Data provided ->
'''

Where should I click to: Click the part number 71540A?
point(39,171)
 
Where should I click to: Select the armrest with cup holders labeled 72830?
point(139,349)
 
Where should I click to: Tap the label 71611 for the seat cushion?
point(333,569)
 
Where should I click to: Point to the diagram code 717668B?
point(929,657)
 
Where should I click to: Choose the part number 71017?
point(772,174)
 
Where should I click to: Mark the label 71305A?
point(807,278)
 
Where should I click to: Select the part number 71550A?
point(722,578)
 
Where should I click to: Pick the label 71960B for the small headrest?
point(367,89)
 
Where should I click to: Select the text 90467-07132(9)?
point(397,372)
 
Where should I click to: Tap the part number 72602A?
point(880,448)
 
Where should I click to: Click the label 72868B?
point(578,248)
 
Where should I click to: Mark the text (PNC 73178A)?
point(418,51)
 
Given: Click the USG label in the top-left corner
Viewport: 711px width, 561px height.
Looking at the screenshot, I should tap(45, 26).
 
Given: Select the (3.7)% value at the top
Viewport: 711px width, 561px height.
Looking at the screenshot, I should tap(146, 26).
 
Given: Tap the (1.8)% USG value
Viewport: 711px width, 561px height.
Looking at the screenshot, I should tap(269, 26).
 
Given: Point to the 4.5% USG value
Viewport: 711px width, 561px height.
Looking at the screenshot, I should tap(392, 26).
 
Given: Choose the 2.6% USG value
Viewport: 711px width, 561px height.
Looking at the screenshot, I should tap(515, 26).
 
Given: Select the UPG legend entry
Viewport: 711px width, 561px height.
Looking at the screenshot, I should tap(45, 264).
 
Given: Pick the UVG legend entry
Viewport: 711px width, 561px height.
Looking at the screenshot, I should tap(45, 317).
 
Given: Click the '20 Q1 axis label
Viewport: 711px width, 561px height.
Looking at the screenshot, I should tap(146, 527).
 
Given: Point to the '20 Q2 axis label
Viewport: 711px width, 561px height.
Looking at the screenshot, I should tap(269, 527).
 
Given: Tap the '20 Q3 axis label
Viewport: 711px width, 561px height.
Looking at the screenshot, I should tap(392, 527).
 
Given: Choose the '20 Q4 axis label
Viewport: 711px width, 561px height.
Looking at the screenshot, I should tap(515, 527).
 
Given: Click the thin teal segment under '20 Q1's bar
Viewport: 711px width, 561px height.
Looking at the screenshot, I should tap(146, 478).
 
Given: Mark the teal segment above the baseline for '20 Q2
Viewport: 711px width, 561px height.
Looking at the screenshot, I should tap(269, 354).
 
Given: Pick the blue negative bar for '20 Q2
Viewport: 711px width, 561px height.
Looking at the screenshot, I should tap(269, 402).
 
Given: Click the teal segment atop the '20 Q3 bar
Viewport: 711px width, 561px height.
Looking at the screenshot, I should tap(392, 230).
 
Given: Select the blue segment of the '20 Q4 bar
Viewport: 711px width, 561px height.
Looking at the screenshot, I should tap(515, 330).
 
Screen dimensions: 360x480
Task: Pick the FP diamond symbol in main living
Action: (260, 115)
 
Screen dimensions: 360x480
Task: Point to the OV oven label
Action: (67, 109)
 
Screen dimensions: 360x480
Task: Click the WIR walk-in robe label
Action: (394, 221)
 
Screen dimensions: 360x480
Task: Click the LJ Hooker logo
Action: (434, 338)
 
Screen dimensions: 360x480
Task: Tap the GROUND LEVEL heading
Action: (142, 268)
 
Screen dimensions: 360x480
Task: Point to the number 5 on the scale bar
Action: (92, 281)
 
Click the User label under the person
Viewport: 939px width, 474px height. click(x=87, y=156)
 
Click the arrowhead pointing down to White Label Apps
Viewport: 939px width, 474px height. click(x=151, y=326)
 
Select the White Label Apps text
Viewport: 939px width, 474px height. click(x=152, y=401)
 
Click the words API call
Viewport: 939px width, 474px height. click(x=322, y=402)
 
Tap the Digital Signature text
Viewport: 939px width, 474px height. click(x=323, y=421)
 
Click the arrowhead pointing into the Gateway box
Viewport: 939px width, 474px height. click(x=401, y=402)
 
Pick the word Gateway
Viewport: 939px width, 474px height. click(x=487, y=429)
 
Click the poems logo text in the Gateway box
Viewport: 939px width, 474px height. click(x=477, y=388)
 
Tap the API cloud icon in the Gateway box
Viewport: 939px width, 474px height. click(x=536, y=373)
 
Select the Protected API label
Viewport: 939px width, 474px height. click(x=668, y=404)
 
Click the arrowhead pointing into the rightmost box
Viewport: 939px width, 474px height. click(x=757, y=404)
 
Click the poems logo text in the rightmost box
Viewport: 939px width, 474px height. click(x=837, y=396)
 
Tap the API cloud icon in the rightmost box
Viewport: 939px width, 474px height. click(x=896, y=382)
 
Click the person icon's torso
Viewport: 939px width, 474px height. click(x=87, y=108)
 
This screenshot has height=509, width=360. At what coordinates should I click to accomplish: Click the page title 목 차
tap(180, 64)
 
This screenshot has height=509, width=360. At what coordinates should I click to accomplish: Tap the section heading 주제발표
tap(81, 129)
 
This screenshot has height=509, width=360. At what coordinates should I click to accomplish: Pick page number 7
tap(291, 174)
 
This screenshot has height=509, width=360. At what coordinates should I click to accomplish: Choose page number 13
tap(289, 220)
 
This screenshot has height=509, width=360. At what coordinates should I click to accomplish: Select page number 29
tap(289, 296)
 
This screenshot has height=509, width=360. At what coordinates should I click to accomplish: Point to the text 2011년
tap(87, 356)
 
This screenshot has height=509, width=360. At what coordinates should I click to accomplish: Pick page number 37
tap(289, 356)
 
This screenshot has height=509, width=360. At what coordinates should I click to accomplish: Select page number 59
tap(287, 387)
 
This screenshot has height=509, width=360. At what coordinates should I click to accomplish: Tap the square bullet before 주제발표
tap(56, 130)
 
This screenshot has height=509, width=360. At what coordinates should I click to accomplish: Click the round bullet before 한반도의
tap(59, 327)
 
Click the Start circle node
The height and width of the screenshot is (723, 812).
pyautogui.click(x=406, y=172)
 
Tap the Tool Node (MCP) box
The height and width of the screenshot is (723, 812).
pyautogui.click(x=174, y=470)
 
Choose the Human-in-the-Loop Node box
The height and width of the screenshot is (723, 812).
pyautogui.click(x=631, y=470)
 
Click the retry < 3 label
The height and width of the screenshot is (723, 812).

'''

What the task requires -> Render every line of the material above as a Markdown table with two columns, No. and Line. Number the rows in order and skip blank lines.

Worked answer ->
| No. | Line |
|---|---|
| 1 | Where should I click to: Click the part number 71540A? |
| 2 | point(39,171) |
| 3 | Where should I click to: Select the armrest with cup holders labeled 72830? |
| 4 | point(139,349) |
| 5 | Where should I click to: Tap the label 71611 for the seat cushion? |
| 6 | point(333,569) |
| 7 | Where should I click to: Point to the diagram code 717668B? |
| 8 | point(929,657) |
| 9 | Where should I click to: Choose the part number 71017? |
| 10 | point(772,174) |
| 11 | Where should I click to: Mark the label 71305A? |
| 12 | point(807,278) |
| 13 | Where should I click to: Select the part number 71550A? |
| 14 | point(722,578) |
| 15 | Where should I click to: Pick the label 71960B for the small headrest? |
| 16 | point(367,89) |
| 17 | Where should I click to: Select the text 90467-07132(9)? |
| 18 | point(397,372) |
| 19 | Where should I click to: Tap the part number 72602A? |
| 20 | point(880,448) |
| 21 | Where should I click to: Click the label 72868B? |
| 22 | point(578,248) |
| 23 | Where should I click to: Mark the text (PNC 73178A)? |
| 24 | point(418,51) |
| 25 | Given: Click the USG label in the top-left corner |
| 26 | Viewport: 711px width, 561px height. |
| 27 | Looking at the screenshot, I should tap(45, 26). |
| 28 | Given: Select the (3.7)% value at the top |
| 29 | Viewport: 711px width, 561px height. |
| 30 | Looking at the screenshot, I should tap(146, 26). |
| 31 | Given: Tap the (1.8)% USG value |
| 32 | Viewport: 711px width, 561px height. |
| 33 | Looking at the screenshot, I should tap(269, 26). |
| 34 | Given: Point to the 4.5% USG value |
| 35 | Viewport: 711px width, 561px height. |
| 36 | Looking at the screenshot, I should tap(392, 26). |
| 37 | Given: Choose the 2.6% USG value |
| 38 | Viewport: 711px width, 561px height. |
| 39 | Looking at the screenshot, I should tap(515, 26). |
| 40 | Given: Select the UPG legend entry |
| 41 | Viewport: 711px width, 561px height. |
| 42 | Looking at the screenshot, I should tap(45, 264). |
| 43 | Given: Pick the UVG legend entry |
| 44 | Viewport: 711px width, 561px height. |
| 45 | Looking at the screenshot, I should tap(45, 317). |
| 46 | Given: Click the '20 Q1 axis label |
| 47 | Viewport: 711px width, 561px height. |
| 48 | Looking at the screenshot, I should tap(146, 527). |
| 49 | Given: Point to the '20 Q2 axis label |
| 50 | Viewport: 711px width, 561px height. |
| 51 | Looking at the screenshot, I should tap(269, 527). |
| 52 | Given: Tap the '20 Q3 axis label |
| 53 | Viewport: 711px width, 561px height. |
| 54 | Looking at the screenshot, I should tap(392, 527). |
| 55 | Given: Choose the '20 Q4 axis label |
| 56 | Viewport: 711px width, 561px height. |
| 57 | Looking at the screenshot, I should tap(515, 527). |
| 58 | Given: Click the thin teal segment under '20 Q1's bar |
| 59 | Viewport: 711px width, 561px height. |
| 60 | Looking at the screenshot, I should tap(146, 478). |
| 61 | Given: Mark the teal segment above the baseline for '20 Q2 |
| 62 | Viewport: 711px width, 561px height. |
| 63 | Looking at the screenshot, I should tap(269, 354). |
| 64 | Given: Pick the blue negative bar for '20 Q2 |
| 65 | Viewport: 711px width, 561px height. |
| 66 | Looking at the screenshot, I should tap(269, 402). |
| 67 | Given: Click the teal segment atop the '20 Q3 bar |
| 68 | Viewport: 711px width, 561px height. |
| 69 | Looking at the screenshot, I should tap(392, 230). |
| 70 | Given: Select the blue segment of the '20 Q4 bar |
| 71 | Viewport: 711px width, 561px height. |
| 72 | Looking at the screenshot, I should tap(515, 330). |
| 73 | Screen dimensions: 360x480 |
| 74 | Task: Pick the FP diamond symbol in main living |
| 75 | Action: (260, 115) |
| 76 | Screen dimensions: 360x480 |
| 77 | Task: Point to the OV oven label |
| 78 | Action: (67, 109) |
| 79 | Screen dimensions: 360x480 |
| 80 | Task: Click the WIR walk-in robe label |
| 81 | Action: (394, 221) |
| 82 | Screen dimensions: 360x480 |
| 83 | Task: Click the LJ Hooker logo |
| 84 | Action: (434, 338) |
| 85 | Screen dimensions: 360x480 |
| 86 | Task: Tap the GROUND LEVEL heading |
| 87 | Action: (142, 268) |
| 88 | Screen dimensions: 360x480 |
| 89 | Task: Point to the number 5 on the scale bar |
| 90 | Action: (92, 281) |
| 91 | Click the User label under the person |
| 92 | Viewport: 939px width, 474px height. click(x=87, y=156) |
| 93 | Click the arrowhead pointing down to White Label Apps |
| 94 | Viewport: 939px width, 474px height. click(x=151, y=326) |
| 95 | Select the White Label Apps text |
| 96 | Viewport: 939px width, 474px height. click(x=152, y=401) |
| 97 | Click the words API call |
| 98 | Viewport: 939px width, 474px height. click(x=322, y=402) |
| 99 | Tap the Digital Signature text |
| 100 | Viewport: 939px width, 474px height. click(x=323, y=421) |
| 101 | Click the arrowhead pointing into the Gateway box |
| 102 | Viewport: 939px width, 474px height. click(x=401, y=402) |
| 103 | Pick the word Gateway |
| 104 | Viewport: 939px width, 474px height. click(x=487, y=429) |
| 105 | Click the poems logo text in the Gateway box |
| 106 | Viewport: 939px width, 474px height. click(x=477, y=388) |
| 107 | Tap the API cloud icon in the Gateway box |
| 108 | Viewport: 939px width, 474px height. click(x=536, y=373) |
| 109 | Select the Protected API label |
| 110 | Viewport: 939px width, 474px height. click(x=668, y=404) |
| 111 | Click the arrowhead pointing into the rightmost box |
| 112 | Viewport: 939px width, 474px height. click(x=757, y=404) |
| 113 | Click the poems logo text in the rightmost box |
| 114 | Viewport: 939px width, 474px height. click(x=837, y=396) |
| 115 | Tap the API cloud icon in the rightmost box |
| 116 | Viewport: 939px width, 474px height. click(x=896, y=382) |
| 117 | Click the person icon's torso |
| 118 | Viewport: 939px width, 474px height. click(x=87, y=108) |
| 119 | This screenshot has height=509, width=360. At what coordinates should I click to accomplish: Click the page title 목 차 |
| 120 | tap(180, 64) |
| 121 | This screenshot has height=509, width=360. At what coordinates should I click to accomplish: Tap the section heading 주제발표 |
| 122 | tap(81, 129) |
| 123 | This screenshot has height=509, width=360. At what coordinates should I click to accomplish: Pick page number 7 |
| 124 | tap(291, 174) |
| 125 | This screenshot has height=509, width=360. At what coordinates should I click to accomplish: Choose page number 13 |
| 126 | tap(289, 220) |
| 127 | This screenshot has height=509, width=360. At what coordinates should I click to accomplish: Select page number 29 |
| 128 | tap(289, 296) |
| 129 | This screenshot has height=509, width=360. At what coordinates should I click to accomplish: Point to the text 2011년 |
| 130 | tap(87, 356) |
| 131 | This screenshot has height=509, width=360. At what coordinates should I click to accomplish: Pick page number 37 |
| 132 | tap(289, 356) |
| 133 | This screenshot has height=509, width=360. At what coordinates should I click to accomplish: Select page number 59 |
| 134 | tap(287, 387) |
| 135 | This screenshot has height=509, width=360. At what coordinates should I click to accomplish: Tap the square bullet before 주제발표 |
| 136 | tap(56, 130) |
| 137 | This screenshot has height=509, width=360. At what coordinates should I click to accomplish: Click the round bullet before 한반도의 |
| 138 | tap(59, 327) |
| 139 | Click the Start circle node |
| 140 | The height and width of the screenshot is (723, 812). |
| 141 | pyautogui.click(x=406, y=172) |
| 142 | Tap the Tool Node (MCP) box |
| 143 | The height and width of the screenshot is (723, 812). |
| 144 | pyautogui.click(x=174, y=470) |
| 145 | Choose the Human-in-the-Loop Node box |
| 146 | The height and width of the screenshot is (723, 812). |
| 147 | pyautogui.click(x=631, y=470) |
| 148 | Click the retry < 3 label |
| 149 | The height and width of the screenshot is (723, 812). |